Een andere vraag is hoeveel jaar het Parijsakkoord moet bestrijken. Het Kyotoprotocol was vier jaar. Voor het Parijsakkoord wordt vijf jaar voorgesteld maar Europa ziet liever een langere tijdspanne.
Het stappenplan
Als alles naar wens verloopt, komt er een overeenkomst volgend jaar, die in 2020 van kracht wordt.
Er is dus nog een hiaat te dichten tussen 2015 en 2020. Op de klimaatconferentie van Durban is er een tweede engagementsverbintenis gekomen voor het Kyotoprotocol, voor Europa, Australië, Zwitserland en Noorwegen. De afspraak was dat die landen de ambities van hun lopende klimaatbeleid zouden opkrikken maar dat is dode letter gebleven.

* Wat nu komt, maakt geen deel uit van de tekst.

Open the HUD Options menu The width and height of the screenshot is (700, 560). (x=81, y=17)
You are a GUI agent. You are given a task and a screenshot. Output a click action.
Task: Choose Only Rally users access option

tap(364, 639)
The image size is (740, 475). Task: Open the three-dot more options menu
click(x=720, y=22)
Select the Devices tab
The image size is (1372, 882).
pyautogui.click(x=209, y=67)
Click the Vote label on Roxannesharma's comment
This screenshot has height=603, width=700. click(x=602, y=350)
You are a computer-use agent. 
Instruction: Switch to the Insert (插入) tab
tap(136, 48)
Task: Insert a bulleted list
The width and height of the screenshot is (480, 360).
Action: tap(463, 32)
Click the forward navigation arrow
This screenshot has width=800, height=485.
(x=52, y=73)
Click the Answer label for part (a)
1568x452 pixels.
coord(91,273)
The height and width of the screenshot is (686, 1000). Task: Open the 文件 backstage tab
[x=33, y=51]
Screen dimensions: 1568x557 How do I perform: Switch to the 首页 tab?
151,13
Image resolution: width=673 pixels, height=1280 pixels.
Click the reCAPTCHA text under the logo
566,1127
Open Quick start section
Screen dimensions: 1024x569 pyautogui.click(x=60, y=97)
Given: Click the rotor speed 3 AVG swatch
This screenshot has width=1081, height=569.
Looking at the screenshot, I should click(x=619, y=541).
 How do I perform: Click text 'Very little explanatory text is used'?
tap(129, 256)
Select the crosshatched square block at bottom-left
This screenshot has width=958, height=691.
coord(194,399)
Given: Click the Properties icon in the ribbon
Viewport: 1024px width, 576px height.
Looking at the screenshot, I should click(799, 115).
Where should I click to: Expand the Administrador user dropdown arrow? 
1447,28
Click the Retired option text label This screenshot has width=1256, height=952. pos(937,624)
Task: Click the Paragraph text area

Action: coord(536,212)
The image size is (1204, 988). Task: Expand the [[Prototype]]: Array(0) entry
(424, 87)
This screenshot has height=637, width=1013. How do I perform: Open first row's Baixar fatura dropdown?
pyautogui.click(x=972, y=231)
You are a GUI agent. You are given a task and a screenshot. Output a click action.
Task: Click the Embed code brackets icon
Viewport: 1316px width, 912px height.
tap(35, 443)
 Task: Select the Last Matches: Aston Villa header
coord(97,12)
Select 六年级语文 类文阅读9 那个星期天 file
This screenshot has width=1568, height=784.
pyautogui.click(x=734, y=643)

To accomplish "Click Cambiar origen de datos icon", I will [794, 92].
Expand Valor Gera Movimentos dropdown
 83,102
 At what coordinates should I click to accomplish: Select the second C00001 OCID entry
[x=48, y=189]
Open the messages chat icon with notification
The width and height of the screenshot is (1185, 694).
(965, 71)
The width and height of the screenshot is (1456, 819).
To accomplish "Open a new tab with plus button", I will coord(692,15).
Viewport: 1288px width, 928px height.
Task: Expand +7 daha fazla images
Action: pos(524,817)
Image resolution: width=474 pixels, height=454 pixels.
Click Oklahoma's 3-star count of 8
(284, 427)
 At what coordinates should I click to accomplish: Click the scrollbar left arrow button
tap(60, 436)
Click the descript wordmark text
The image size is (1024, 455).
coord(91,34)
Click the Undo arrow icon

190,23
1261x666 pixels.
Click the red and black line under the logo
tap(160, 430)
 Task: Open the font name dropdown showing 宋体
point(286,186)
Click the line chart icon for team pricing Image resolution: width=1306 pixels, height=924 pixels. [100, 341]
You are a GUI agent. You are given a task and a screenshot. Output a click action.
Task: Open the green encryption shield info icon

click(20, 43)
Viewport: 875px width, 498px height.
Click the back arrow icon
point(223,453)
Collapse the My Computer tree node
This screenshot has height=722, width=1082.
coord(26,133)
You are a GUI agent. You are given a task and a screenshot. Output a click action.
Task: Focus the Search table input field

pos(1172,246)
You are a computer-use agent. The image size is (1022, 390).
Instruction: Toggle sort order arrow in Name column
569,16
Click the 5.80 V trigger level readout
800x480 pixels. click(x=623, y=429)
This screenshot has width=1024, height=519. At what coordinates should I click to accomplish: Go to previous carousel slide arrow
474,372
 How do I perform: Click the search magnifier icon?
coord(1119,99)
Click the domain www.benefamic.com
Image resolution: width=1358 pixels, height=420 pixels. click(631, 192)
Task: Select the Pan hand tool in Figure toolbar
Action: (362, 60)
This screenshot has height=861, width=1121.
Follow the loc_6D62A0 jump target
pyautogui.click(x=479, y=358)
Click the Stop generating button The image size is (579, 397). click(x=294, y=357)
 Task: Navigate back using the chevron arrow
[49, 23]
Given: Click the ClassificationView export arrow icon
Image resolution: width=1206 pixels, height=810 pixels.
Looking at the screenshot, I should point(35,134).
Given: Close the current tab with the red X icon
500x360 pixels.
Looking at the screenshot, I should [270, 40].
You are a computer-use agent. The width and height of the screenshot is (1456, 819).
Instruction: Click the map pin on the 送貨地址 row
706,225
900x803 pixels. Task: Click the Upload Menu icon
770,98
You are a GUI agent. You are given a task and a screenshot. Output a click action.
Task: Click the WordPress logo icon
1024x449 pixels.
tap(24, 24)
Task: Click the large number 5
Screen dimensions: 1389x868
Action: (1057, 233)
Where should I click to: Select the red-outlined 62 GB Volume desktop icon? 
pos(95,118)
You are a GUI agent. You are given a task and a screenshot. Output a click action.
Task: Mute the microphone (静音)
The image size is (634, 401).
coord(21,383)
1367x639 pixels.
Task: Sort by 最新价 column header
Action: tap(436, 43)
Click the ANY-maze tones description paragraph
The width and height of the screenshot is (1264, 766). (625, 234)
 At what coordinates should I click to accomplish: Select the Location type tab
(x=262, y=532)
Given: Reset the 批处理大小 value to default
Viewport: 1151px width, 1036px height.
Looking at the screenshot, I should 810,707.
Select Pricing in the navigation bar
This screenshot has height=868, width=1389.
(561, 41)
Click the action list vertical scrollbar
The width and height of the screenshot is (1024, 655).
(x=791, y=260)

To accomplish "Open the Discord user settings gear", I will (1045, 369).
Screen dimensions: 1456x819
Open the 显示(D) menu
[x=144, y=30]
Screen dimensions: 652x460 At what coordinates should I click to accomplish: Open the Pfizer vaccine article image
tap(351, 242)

Canada heeft het Kyotoprotocol verlaten om voluit zijn teerzandolie te kunnen ontginnen en niet wakker te moeten liggen van CO2 uitstoot. Behalve het feit dat het Kyotoprotocol maar een klein deeltje van de emissies dekt, heeft dit nog meer de geloofwaardigheid van het protocol ondergraven en de andere leden verlamd om iets te doen.
Europa had een tandje kunnen bijsteken om zijn Kyoto-engagement op te krikken.
Toch had Europa zijn doelstelling van 20 20 20 kunnen optrekken. Uit cijfers van het European Environment Agency blijkt dat de EU emissies momenteel met 21 procent gekrompen zijn en tegen 2020 wellicht met 24 procent.
Een groot potentieel ligt er ook in het afbouwen van subsidies aan fossiele brandstoffen, 10 miljard per jaar voor Europa. Er is ook nog een probleem met een surplus aan uitstootrechten die men aan de bedrijven gegeven heeft en die eigenlijk definitief uit de markt zouden moeten genomen worden om de CO2 prijs op te krikken.
Een sterk signaal was de aankondiging van Duitsland: behalve het Europese 20 20 20 klimaatplan wil de Duitse regering nog verder gaan en tegen 2020 zijn emissies met 40 procent reduceren.
Of Lima andere Kyotoleden kan overhalen om vooralsnog extra maatregelen aan te kondigen, is nog niet duidelijk.